NEURAL IMPLICIT SHAPE EDITING USING BOUNDARY SENSITIVITY

Abstract

Neural fields are receiving increased attention as a geometric representation due to their ability to compactly store detailed and smooth shapes and easily undergo topological changes. Compared to classic geometry representations, however, neural representations do not allow the user to exert intuitive control over the shape. Motivated by this, we leverage boundary sensitivity to express how perturbations in parameters move the shape boundary. This allows to interpret the effect of each learnable parameter and study achievable deformations. With this, we perform geometric editing: finding a parameter update that best approximates a globally prescribed deformation. Prescribing the deformation only locally allows the rest of the shape to change according to some prior, such as semantics or deformation rigidity. Our method is agnostic to the model its training and updates the NN in-place. Furthermore, we show how boundary sensitivity helps to optimize and constrain objectives (such as surface area and volume), which are difficult to compute without first converting to another representation, such as a mesh.

1. INTRODUCTION

A neural field is a neural network (NN) mapping every point in a domain of interest, typically of 2 or 3 dimensions, to one or more outputs, such as a signed distance function (SDF), occupancy probability, opacity or color.
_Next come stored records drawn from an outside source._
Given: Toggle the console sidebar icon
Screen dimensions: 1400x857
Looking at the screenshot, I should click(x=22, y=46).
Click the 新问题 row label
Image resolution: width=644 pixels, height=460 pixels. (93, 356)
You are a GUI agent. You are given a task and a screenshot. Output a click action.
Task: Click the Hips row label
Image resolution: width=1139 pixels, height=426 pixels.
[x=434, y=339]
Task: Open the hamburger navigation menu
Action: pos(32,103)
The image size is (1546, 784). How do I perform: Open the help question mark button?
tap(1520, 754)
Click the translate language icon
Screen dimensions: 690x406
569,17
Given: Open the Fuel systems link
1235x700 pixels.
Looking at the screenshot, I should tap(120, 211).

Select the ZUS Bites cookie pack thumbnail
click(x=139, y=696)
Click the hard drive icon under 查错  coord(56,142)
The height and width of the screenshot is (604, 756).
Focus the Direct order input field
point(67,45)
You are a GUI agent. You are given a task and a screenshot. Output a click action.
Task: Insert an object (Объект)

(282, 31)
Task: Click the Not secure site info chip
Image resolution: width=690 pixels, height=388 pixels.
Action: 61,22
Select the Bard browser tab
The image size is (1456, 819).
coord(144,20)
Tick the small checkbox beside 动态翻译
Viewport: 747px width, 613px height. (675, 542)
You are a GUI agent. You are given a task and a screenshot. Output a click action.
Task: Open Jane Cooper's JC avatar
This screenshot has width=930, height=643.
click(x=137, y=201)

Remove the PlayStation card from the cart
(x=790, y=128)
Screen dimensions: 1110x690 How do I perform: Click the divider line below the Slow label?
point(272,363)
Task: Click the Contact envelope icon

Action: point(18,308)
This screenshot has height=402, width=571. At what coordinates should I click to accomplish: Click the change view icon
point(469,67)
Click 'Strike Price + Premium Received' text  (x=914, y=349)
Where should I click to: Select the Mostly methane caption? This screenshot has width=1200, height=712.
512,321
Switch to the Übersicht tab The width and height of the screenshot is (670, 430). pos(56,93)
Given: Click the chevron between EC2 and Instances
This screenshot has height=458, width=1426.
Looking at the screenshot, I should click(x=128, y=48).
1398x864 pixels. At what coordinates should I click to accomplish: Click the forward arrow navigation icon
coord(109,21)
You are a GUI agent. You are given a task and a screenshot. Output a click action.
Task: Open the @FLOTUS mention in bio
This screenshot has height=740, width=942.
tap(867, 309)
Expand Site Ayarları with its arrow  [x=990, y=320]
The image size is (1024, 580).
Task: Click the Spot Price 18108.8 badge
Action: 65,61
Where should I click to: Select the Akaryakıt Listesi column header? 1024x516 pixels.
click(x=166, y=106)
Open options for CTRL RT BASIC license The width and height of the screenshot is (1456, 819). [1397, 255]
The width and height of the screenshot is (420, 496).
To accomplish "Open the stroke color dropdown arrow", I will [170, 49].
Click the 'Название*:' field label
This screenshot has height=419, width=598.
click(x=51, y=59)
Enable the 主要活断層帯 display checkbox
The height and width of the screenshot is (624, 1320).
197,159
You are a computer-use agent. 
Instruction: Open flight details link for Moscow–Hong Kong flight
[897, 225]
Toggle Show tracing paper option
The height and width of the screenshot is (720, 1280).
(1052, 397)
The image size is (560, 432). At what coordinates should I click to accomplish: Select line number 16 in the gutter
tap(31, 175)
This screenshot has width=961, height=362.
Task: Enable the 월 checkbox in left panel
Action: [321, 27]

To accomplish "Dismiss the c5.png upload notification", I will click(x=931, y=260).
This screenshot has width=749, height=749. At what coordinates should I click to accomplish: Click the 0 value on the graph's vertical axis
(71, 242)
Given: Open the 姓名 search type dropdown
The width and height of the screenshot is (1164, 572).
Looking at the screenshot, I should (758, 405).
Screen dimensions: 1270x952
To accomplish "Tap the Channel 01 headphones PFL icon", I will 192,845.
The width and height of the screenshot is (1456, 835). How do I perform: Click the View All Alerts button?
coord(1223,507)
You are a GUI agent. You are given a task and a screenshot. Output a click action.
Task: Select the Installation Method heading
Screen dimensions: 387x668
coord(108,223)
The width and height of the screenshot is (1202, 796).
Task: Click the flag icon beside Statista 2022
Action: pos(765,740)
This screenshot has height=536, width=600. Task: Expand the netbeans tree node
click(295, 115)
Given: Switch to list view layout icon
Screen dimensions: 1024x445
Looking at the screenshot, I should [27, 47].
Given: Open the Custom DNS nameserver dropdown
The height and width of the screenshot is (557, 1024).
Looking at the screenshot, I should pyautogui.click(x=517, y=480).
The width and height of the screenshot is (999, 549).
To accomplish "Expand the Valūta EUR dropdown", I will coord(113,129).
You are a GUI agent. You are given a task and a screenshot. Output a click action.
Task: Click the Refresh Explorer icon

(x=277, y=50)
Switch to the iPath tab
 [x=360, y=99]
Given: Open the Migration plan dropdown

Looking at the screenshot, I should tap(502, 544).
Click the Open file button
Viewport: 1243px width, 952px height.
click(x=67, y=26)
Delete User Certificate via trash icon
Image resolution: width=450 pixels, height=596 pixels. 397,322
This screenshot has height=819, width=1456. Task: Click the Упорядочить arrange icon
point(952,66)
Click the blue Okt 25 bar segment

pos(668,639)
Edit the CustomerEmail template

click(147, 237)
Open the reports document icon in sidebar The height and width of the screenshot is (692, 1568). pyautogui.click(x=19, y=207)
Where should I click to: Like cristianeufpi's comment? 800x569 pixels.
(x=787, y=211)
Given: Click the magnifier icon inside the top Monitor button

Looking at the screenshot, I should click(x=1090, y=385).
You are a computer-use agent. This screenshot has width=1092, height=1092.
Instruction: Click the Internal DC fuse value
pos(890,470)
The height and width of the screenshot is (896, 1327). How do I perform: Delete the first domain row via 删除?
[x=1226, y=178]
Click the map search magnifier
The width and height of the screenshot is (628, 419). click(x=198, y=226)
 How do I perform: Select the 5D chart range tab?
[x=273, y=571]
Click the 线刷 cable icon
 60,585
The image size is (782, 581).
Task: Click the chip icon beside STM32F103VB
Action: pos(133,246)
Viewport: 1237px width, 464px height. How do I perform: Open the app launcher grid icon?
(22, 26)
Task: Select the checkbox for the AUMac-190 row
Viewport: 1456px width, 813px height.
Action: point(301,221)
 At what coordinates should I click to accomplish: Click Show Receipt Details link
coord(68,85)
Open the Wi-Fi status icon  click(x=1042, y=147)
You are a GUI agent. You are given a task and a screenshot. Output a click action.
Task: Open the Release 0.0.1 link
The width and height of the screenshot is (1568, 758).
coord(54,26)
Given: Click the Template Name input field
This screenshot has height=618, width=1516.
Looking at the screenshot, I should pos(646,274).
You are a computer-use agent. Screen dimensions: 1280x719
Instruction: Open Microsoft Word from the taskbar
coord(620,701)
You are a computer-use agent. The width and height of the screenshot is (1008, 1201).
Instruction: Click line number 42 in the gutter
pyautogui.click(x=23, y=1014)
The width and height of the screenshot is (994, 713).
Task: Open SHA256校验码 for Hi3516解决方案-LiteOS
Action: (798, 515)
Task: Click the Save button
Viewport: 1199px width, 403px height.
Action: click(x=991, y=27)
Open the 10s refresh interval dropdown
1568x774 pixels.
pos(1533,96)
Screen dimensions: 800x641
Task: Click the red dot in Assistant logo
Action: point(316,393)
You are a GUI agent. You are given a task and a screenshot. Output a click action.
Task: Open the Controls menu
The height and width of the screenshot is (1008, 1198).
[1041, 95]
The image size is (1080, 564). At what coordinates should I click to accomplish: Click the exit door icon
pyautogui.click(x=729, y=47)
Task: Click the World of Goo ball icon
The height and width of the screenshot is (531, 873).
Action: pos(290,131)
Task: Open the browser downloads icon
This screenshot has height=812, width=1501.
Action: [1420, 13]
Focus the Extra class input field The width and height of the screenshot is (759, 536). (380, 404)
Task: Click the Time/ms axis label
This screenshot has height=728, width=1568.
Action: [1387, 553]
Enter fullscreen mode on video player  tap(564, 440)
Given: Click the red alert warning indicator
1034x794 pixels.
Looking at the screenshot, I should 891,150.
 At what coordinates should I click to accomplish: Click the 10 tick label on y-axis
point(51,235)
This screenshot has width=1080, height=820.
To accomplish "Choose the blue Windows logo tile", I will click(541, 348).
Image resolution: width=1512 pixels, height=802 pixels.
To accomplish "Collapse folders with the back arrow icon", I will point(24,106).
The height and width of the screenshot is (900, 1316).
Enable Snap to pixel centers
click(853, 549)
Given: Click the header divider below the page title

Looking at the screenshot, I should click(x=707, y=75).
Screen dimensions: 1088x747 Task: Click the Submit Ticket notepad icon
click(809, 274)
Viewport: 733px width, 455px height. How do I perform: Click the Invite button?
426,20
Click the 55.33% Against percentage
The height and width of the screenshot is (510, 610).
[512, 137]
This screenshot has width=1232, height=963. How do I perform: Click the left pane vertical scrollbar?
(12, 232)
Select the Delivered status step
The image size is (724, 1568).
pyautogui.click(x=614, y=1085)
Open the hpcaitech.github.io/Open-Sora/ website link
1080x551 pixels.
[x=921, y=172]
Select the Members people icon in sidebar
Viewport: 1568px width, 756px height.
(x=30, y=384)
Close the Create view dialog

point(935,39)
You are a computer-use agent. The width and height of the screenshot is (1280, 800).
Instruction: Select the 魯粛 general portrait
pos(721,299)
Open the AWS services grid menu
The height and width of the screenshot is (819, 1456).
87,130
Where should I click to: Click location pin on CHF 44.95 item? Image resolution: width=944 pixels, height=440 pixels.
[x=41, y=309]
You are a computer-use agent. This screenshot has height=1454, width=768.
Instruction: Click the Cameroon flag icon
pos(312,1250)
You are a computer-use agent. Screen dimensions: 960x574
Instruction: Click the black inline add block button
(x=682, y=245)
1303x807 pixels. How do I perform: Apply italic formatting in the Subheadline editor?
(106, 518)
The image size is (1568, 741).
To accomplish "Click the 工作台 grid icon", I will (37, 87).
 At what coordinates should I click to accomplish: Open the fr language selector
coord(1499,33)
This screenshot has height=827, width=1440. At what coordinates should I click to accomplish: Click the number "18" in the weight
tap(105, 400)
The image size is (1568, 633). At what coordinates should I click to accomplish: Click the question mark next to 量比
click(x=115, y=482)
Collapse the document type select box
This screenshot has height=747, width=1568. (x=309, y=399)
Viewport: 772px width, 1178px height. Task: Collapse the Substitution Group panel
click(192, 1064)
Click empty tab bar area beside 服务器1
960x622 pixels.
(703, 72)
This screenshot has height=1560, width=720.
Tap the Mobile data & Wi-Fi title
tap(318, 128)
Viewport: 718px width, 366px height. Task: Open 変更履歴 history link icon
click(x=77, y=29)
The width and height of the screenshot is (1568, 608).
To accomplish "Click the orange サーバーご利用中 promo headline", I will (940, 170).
This allows to represent smooth, detailed, and watertight shapes with topological flexibility, while being compact to store compared to classic implicit representations (Davies et al., 2020) . When the NN is trained not on a single shape but instead an entire collection, each shape is encoded in a latent vector, which is an additional input to the NN (Park et al., 2019; Chen & Zhang, 2019; Mescheder et al., 2019) . As a result, neural fields are receiving increased interest as a geometric representation in numerous applications, such as shape generation (Park et al., 2019) , shape completion (Chibane et al., 2020), shape optimization (Remelli et al., 2020), scene representation (Sitzmann et al., 2020) , and view synthesis (Mildenhall et al., 2020) . Some pioneering works have also investigated geometry processing, like smoothing and deformation, on neural implicit shapes (Yang et al., 2021; Remelli et al., 2020; Mehta et al., 2022; Guillard et al., 2021) , but these can be computationally costly or resort to intermediate mesh representations. In part, this difficulty stems from the shape being available only implicitly as the sub-level set of the field. While intuitive (often synonymous with local) geometric control is a key design principle of classic explicit or parametric representations (like meshes, splines, or subdivision schemes), it is not trivial to edit even classic implicit representations, especially ones with global functions (Baerentzen & Christensen, 2002) . Previous works on neural implicit shape editing have focused on the shape semantics, i.e. changing part-level features based on the whole shape structure, but achieve this through tailored training procedures or architectures or resort to intermediate mesh representations. We instead propose a framework which unifies geometric and semantic editing and which is agnostic to the model and its training and modifies the given model in-place akin to classic representations. To treat the geometry, not the field, as the primary object we consider boundary sensitivity to relate changes in the function parameters and the implicit shape. This allows us to express and interpret a basis for the displacement space.